Non esiste teologia staccata dalla pastorale
Il teologo è un credente che ha esperienza di Gesù Cristo e ha scoperto che senza di lui non può vivere. Il teologo è un profeta perché, riflettendo la tradizione che viene dalla Chiesa, mantiene viva la consapevolezza del passato, creando l’invito al futuro in cui Gesù sconfigge la mancanza di speranza. E’ importante recuperare la memoria del passaggio di Dio nella vita della Chiesa per eliminare divisioni e tentazioni.
Non può esistere una Chiesa particolare isolata, con la pretesa di essere proprietaria e unica interprete della realtà e dell’azione dello Spirito Santo; così come non ci può essere una Chiesa universale che non tenga conto della realtà locale. La tradizione della Chiesa è un fiume vivo che risale alle origini e le proietta verso l’avvenire, che irriga terre diverse, e alimenta varie aree geografiche del mondo. In tal modo si continua ad incarnare il Vangelo in ogni angolo del pianeta in maniera sempre nuova. Il compito del teologo è di discernere e di riflettere su cosa significhi essere un cristiano di oggi.

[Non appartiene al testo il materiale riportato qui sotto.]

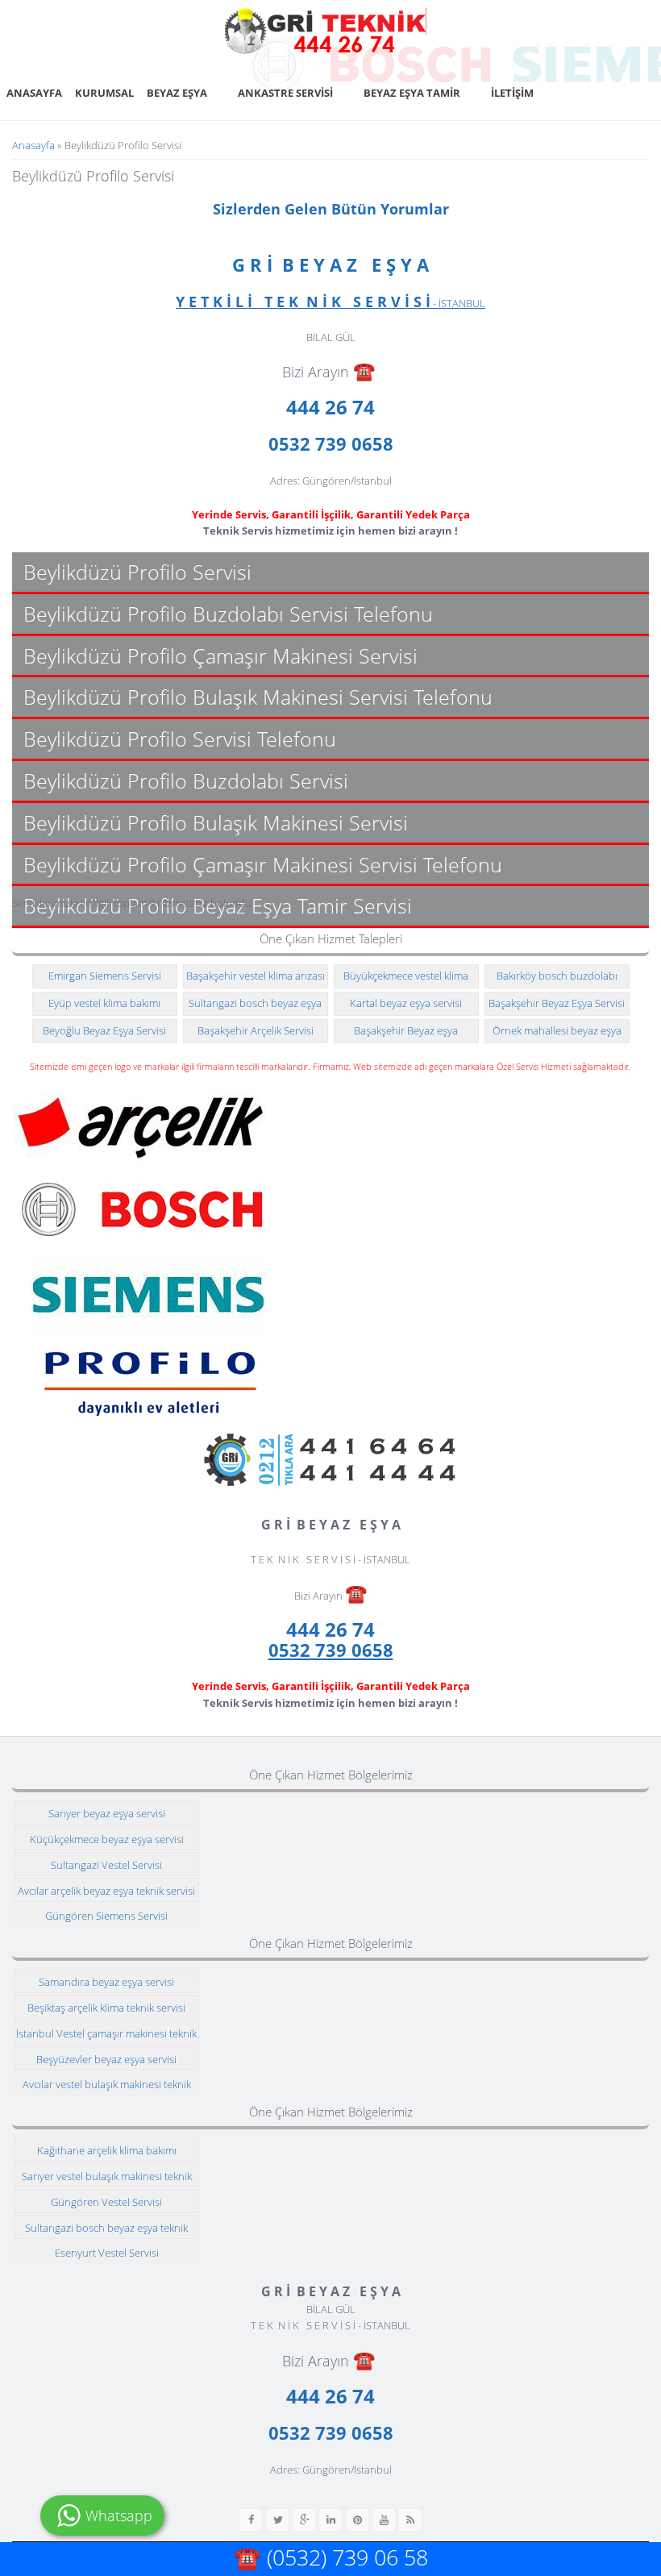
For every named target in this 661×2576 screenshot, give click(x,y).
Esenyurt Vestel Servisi (107, 2252)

Le odierne sfide del multiculturalismo, del relativismo e della globalizzazione rischiano di minimizzare la dignità della persona umana rendendola un bene di scambio. Bisogna sempre seguire la via del Vangelo che continua ad essere presente per placare la sete del popolo e che permette di allontanare due grandi tentazioni: quella che condanna ogni cosa rifugiandosi nel conservatorismo o nel fondamentalismo e quella che consacra tutte le novità, tutto ciò che ha sapore di nuovo, relativizzando la sapienza ecclesiale. Non può esistere una dottrina staccata dalla pastorale; i Padri della Chiesa come Ireneo, Agostino, Basilio, Ambrogio, sono stati grandi teologi perché erano grandi pastori. Una teologia che nasce al suo interno ha il sentore di una proposta che può essere bella, ma non reale. Senza l’incontro con il popolo di Dio, la teologia corre il rischio di diventare ideologia.